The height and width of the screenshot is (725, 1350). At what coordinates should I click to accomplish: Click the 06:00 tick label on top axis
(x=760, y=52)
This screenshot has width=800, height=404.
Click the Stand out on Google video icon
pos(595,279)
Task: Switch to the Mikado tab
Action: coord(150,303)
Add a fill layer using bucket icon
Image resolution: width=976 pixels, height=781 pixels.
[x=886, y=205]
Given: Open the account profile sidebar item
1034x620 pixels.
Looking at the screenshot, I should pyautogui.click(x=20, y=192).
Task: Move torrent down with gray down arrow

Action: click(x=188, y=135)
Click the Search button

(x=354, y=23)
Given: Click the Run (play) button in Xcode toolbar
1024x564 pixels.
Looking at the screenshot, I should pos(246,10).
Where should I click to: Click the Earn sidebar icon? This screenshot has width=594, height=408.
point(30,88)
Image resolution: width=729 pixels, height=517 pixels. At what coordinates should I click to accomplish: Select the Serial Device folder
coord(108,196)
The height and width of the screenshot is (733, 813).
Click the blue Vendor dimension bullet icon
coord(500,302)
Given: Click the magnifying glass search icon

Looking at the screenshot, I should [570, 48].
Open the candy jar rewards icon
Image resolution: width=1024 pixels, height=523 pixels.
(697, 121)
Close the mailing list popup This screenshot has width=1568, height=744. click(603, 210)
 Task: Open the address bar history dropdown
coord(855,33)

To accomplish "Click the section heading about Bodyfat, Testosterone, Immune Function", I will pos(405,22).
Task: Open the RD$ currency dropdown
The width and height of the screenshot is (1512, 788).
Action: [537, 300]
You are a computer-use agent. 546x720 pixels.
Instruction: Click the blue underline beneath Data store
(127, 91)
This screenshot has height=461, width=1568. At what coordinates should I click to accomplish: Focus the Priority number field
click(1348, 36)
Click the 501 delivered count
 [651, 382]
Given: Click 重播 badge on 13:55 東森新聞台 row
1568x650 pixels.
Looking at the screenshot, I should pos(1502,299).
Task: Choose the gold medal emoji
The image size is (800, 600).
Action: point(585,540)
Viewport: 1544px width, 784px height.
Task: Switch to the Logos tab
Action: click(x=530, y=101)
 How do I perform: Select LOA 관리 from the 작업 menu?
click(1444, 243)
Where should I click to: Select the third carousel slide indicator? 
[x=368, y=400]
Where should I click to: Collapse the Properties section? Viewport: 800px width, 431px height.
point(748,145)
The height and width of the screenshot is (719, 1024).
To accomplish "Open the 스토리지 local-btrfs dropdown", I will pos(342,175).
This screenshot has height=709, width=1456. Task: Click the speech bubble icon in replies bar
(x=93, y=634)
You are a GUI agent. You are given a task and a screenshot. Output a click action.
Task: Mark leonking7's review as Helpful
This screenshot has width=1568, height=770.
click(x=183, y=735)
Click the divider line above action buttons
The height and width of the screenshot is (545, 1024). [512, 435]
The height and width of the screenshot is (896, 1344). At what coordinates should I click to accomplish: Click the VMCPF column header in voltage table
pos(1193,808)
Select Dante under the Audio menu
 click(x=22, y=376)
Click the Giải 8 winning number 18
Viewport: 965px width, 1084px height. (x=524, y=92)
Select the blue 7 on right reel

—————

#### Work to do
Reproduce all of the entries above verbatim, line for line.

#### Response for this exercise
The height and width of the screenshot is (725, 1350). At what coordinates should I click to accomplish: Click the 06:00 tick label on top axis
(x=760, y=52)
This screenshot has width=800, height=404.
Click the Stand out on Google video icon
pos(595,279)
Task: Switch to the Mikado tab
Action: coord(150,303)
Add a fill layer using bucket icon
Image resolution: width=976 pixels, height=781 pixels.
[x=886, y=205]
Given: Open the account profile sidebar item
1034x620 pixels.
Looking at the screenshot, I should pyautogui.click(x=20, y=192).
Task: Move torrent down with gray down arrow

Action: click(x=188, y=135)
Click the Search button

(x=354, y=23)
Given: Click the Run (play) button in Xcode toolbar
1024x564 pixels.
Looking at the screenshot, I should pos(246,10).
Where should I click to: Click the Earn sidebar icon? This screenshot has width=594, height=408.
point(30,88)
Image resolution: width=729 pixels, height=517 pixels. At what coordinates should I click to accomplish: Select the Serial Device folder
coord(108,196)
The height and width of the screenshot is (733, 813).
Click the blue Vendor dimension bullet icon
coord(500,302)
Given: Click the magnifying glass search icon

Looking at the screenshot, I should [570, 48].
Open the candy jar rewards icon
Image resolution: width=1024 pixels, height=523 pixels.
(697, 121)
Close the mailing list popup This screenshot has width=1568, height=744. click(603, 210)
 Task: Open the address bar history dropdown
coord(855,33)

To accomplish "Click the section heading about Bodyfat, Testosterone, Immune Function", I will pos(405,22).
Task: Open the RD$ currency dropdown
The width and height of the screenshot is (1512, 788).
Action: [537, 300]
You are a computer-use agent. 546x720 pixels.
Instruction: Click the blue underline beneath Data store
(127, 91)
This screenshot has height=461, width=1568. At what coordinates should I click to accomplish: Focus the Priority number field
click(1348, 36)
Click the 501 delivered count
 [651, 382]
Given: Click 重播 badge on 13:55 東森新聞台 row
1568x650 pixels.
Looking at the screenshot, I should pos(1502,299).
Task: Choose the gold medal emoji
The image size is (800, 600).
Action: point(585,540)
Viewport: 1544px width, 784px height.
Task: Switch to the Logos tab
Action: click(x=530, y=101)
 How do I perform: Select LOA 관리 from the 작업 menu?
click(1444, 243)
Where should I click to: Select the third carousel slide indicator? 
[x=368, y=400]
Where should I click to: Collapse the Properties section? Viewport: 800px width, 431px height.
point(748,145)
The height and width of the screenshot is (719, 1024).
To accomplish "Open the 스토리지 local-btrfs dropdown", I will pos(342,175).
This screenshot has height=709, width=1456. Task: Click the speech bubble icon in replies bar
(x=93, y=634)
You are a GUI agent. You are given a task and a screenshot. Output a click action.
Task: Mark leonking7's review as Helpful
This screenshot has width=1568, height=770.
click(x=183, y=735)
Click the divider line above action buttons
The height and width of the screenshot is (545, 1024). [512, 435]
The height and width of the screenshot is (896, 1344). At what coordinates should I click to accomplish: Click the VMCPF column header in voltage table
pos(1193,808)
Select Dante under the Audio menu
 click(x=22, y=376)
Click the Giải 8 winning number 18
Viewport: 965px width, 1084px height. (x=524, y=92)
Select the blue 7 on right reel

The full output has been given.